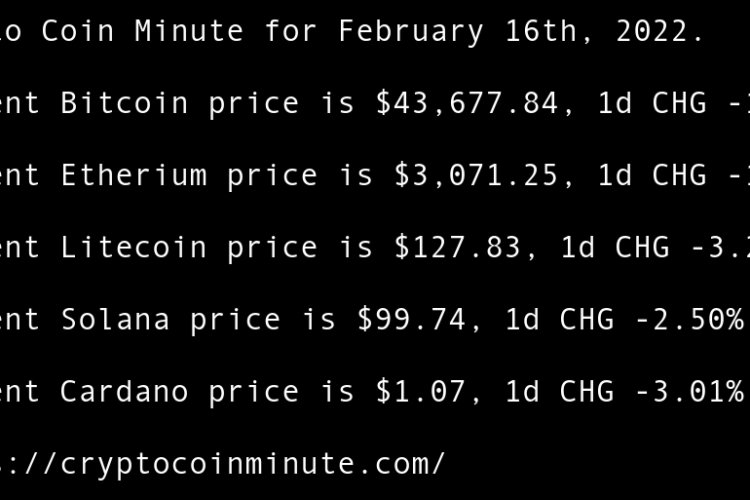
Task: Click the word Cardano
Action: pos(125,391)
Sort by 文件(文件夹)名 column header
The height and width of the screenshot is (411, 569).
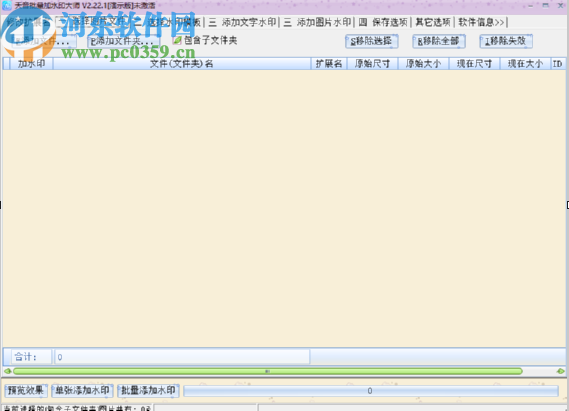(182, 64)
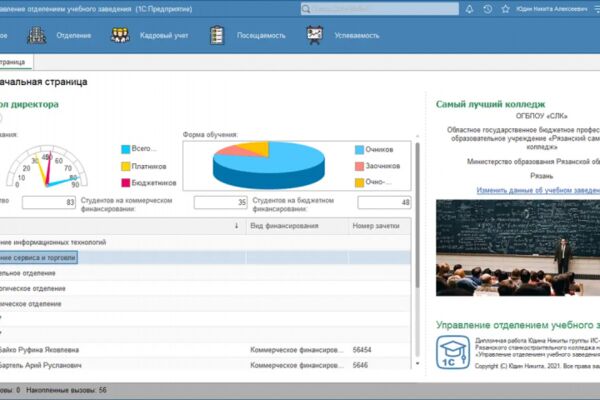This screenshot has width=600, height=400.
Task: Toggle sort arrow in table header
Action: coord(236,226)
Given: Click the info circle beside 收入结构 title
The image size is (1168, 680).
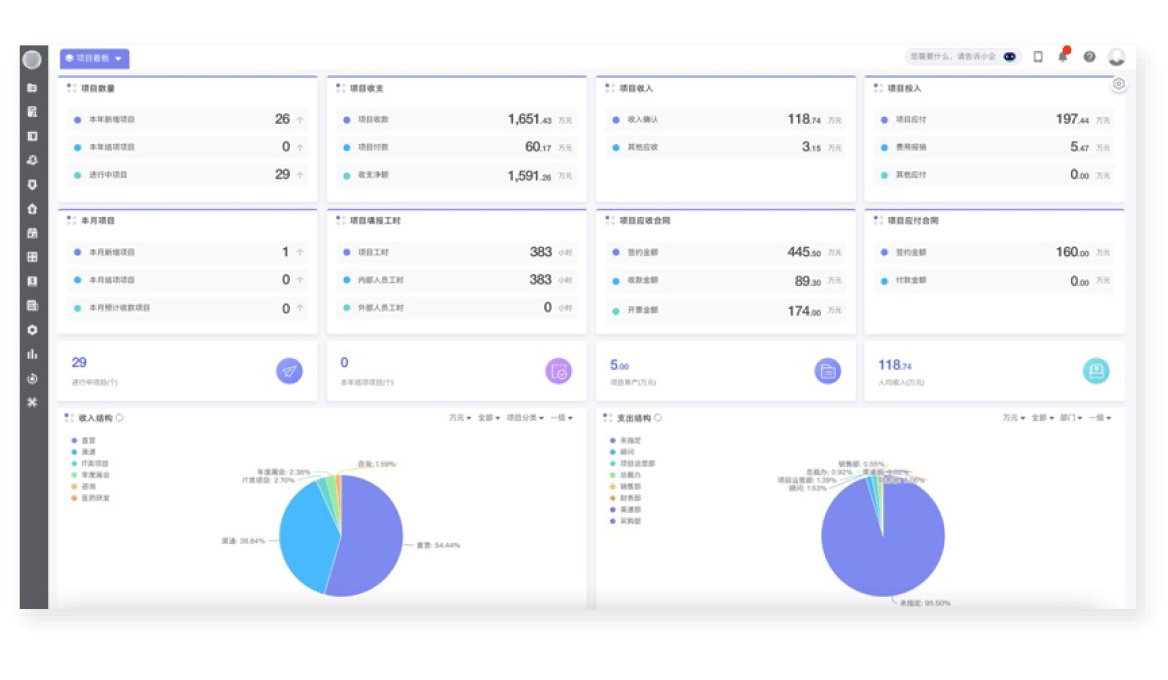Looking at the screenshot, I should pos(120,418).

* * *

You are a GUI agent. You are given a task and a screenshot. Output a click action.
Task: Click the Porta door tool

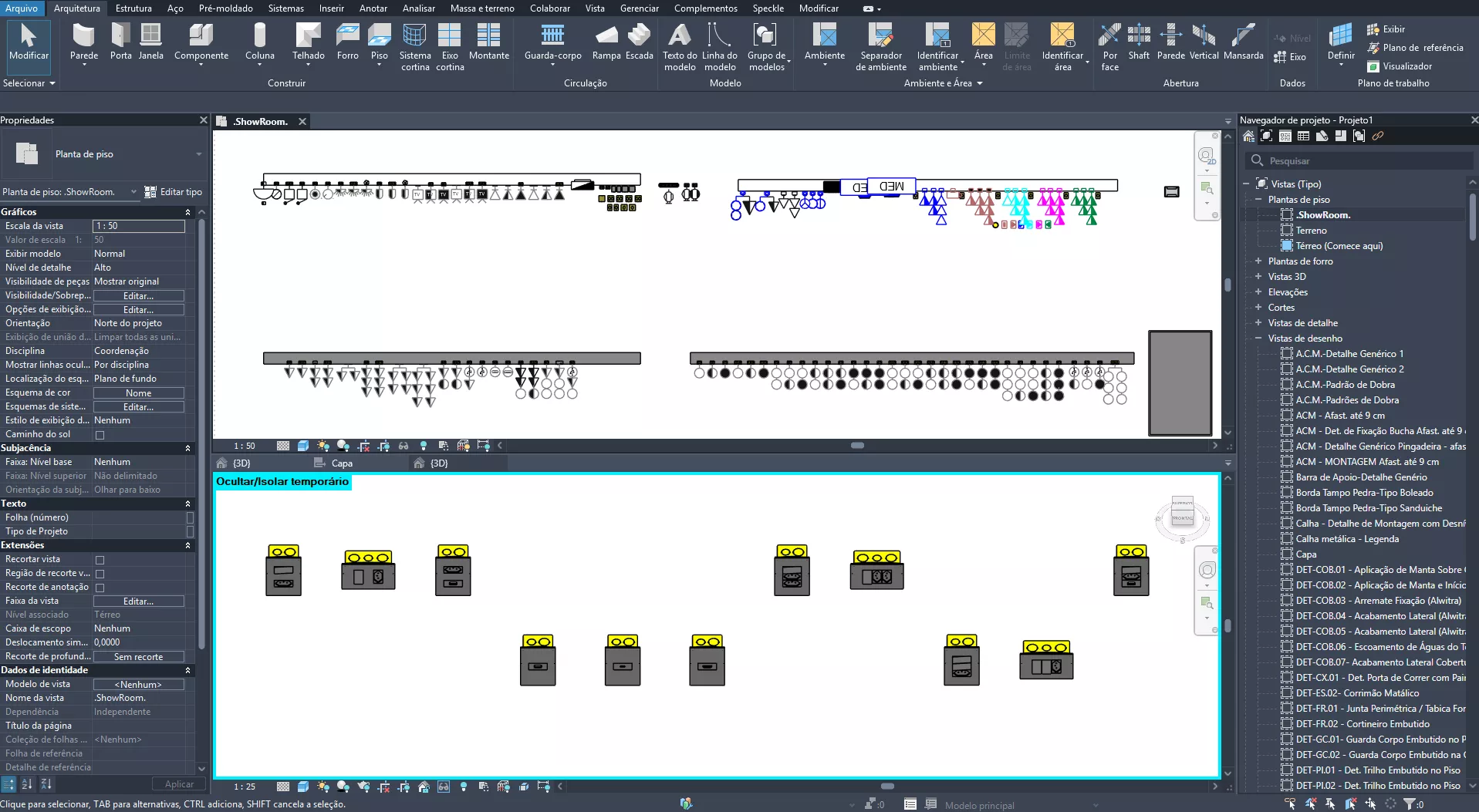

--

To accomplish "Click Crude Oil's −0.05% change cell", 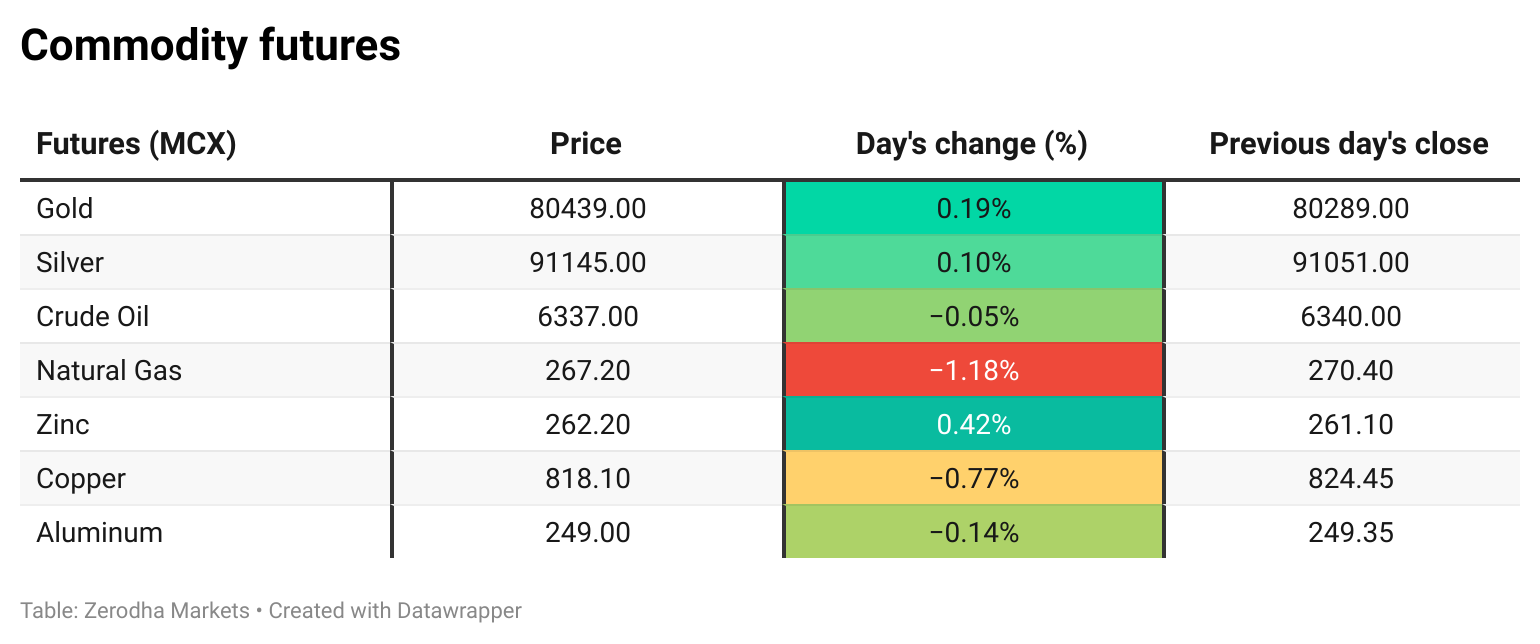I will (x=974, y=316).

REQUIRED ACTION: Taking the entries above, restate exactly those lines that fall between the line with "You are a GUI" and the line with "Task: Click the Porta door tool", keeping both of those lines too.

YOUR SOLUTION:
You are a GUI agent. You are given a task and a screenshot. Output a click action.
Task: Click the Porta door tool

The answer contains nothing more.